- Exercise brief
Leave every image behind and restate the data word for word.

Start of Exercise material

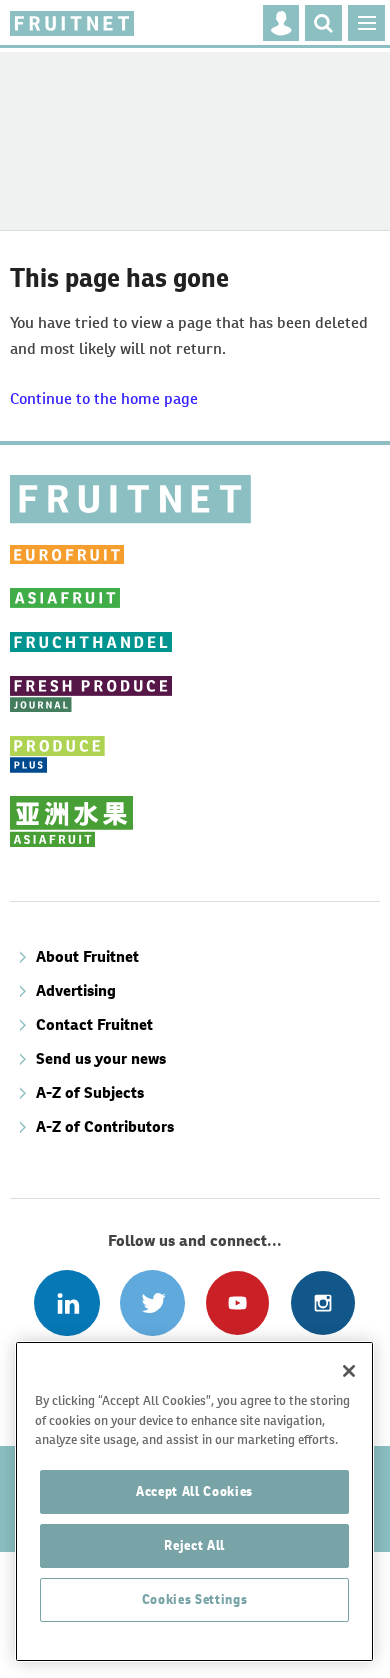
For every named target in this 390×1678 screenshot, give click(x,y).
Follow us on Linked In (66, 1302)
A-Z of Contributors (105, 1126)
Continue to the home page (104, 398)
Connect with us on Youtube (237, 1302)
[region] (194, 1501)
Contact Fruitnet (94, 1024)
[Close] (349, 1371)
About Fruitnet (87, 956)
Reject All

End of Exercise material

- Answer
For every named target in this 390×1678 screenshot, give click(x,y).
Follow us on Linked In (66, 1302)
A-Z of Contributors (105, 1126)
Continue to the home page (104, 398)
Connect with us on Youtube (237, 1302)
[region] (194, 1501)
Contact Fruitnet (94, 1024)
[Close] (349, 1371)
About Fruitnet (87, 956)
Reject All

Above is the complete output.